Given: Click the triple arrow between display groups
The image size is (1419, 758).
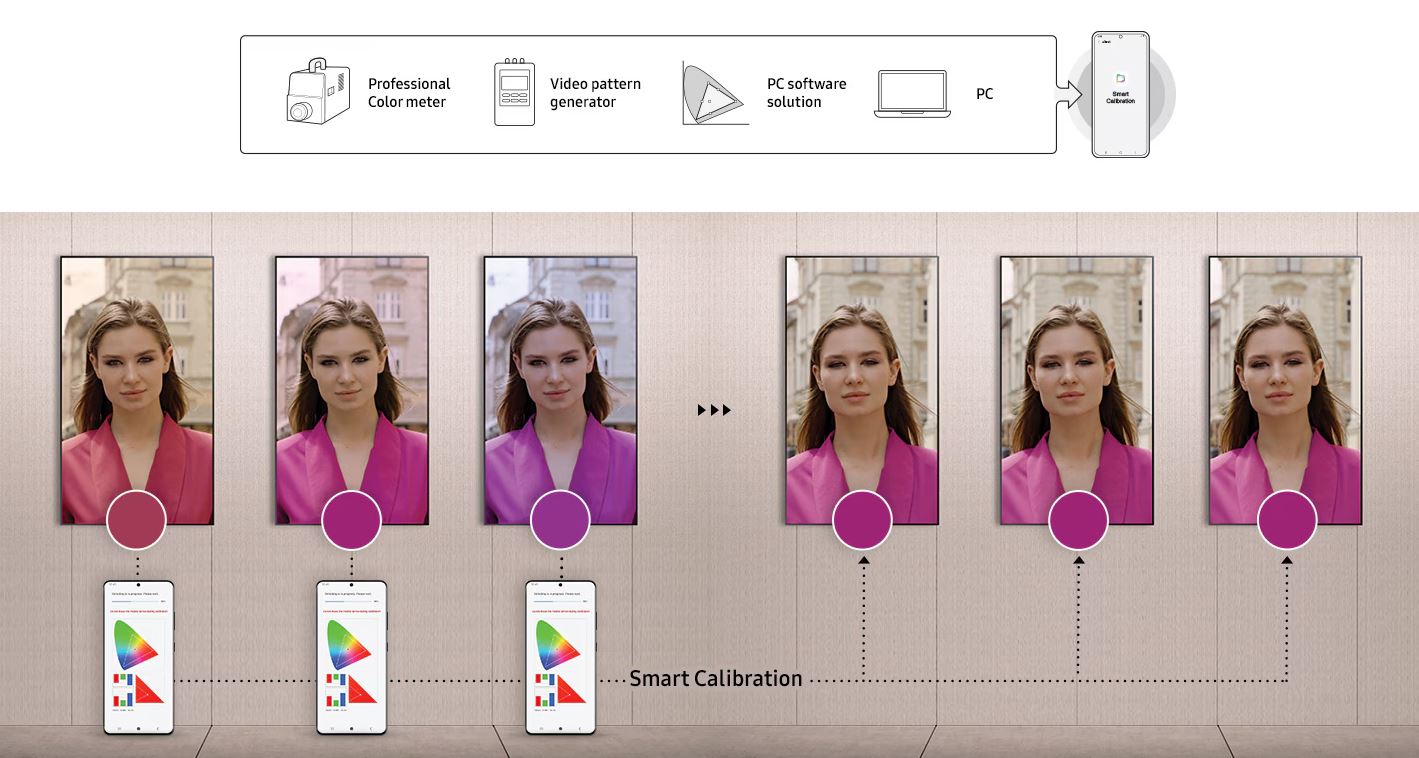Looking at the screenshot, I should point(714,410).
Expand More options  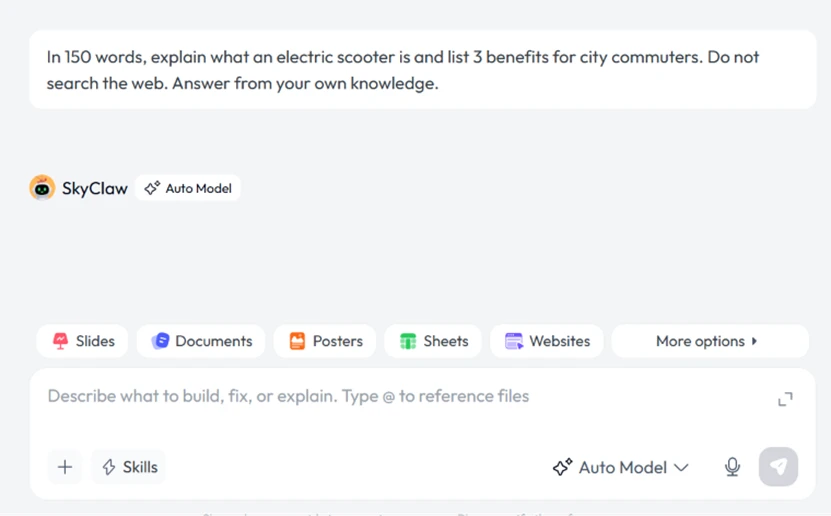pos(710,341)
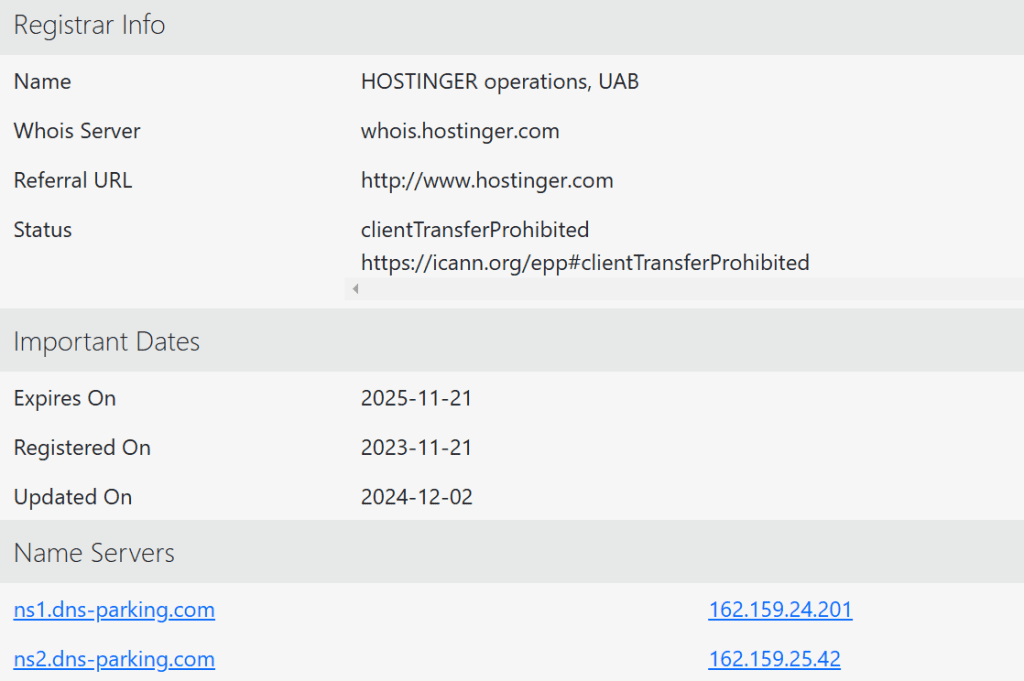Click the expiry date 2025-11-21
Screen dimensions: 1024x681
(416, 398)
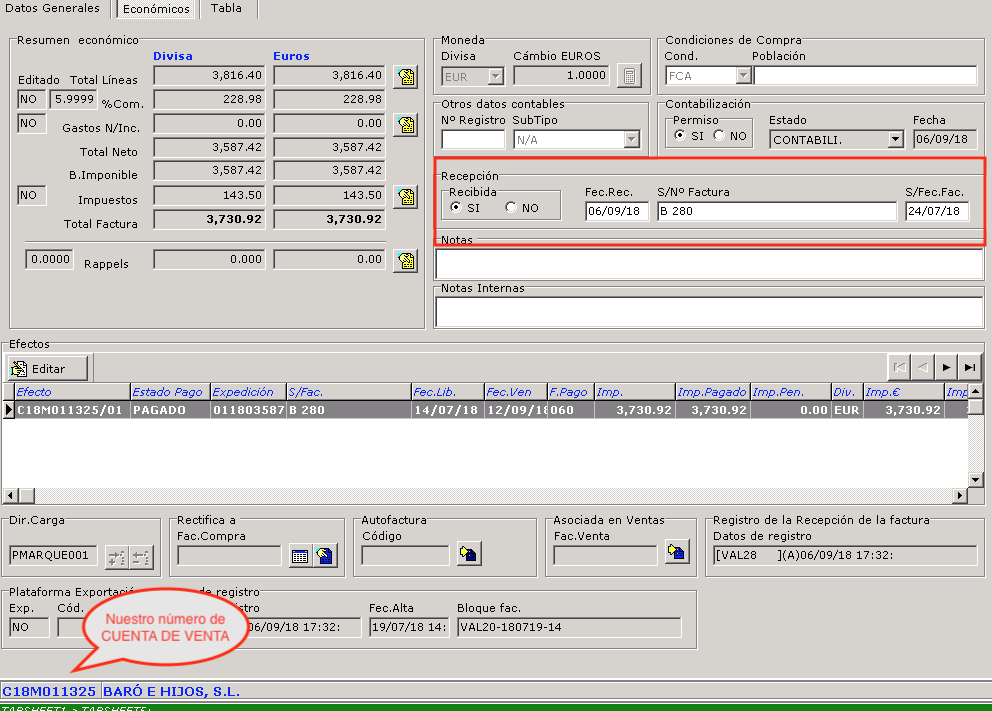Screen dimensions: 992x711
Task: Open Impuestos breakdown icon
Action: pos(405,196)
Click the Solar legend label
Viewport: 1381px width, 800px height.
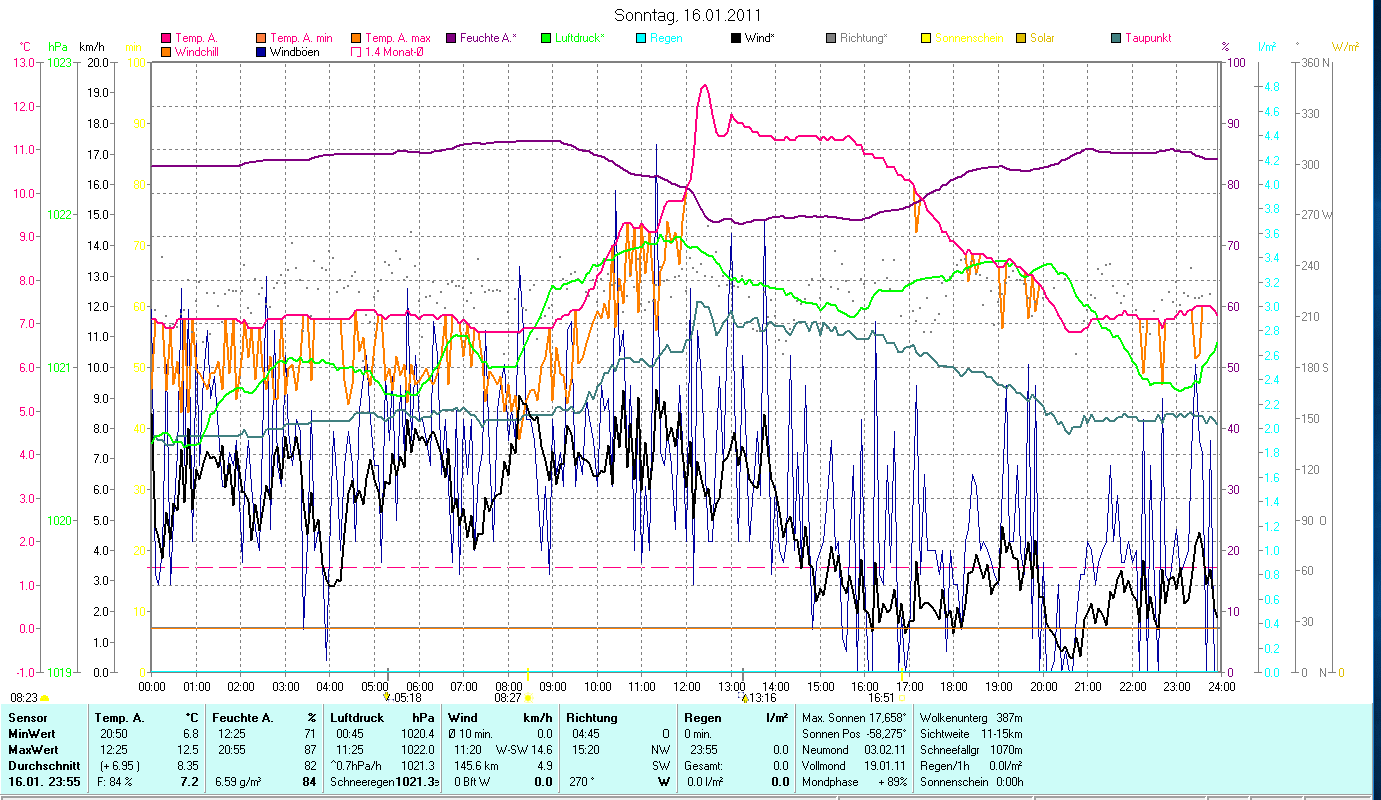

▬▬▬▬▬▬▬▬▬▬

Task brief
Copy the lines of the listing from the one containing "Click the Solar legend label" through the end of the listing, swapping "Solar" for "Wind" and changing nothing else. Omit the pictures.

Task response
Click the Wind legend label
Viewport: 1381px width, 800px height.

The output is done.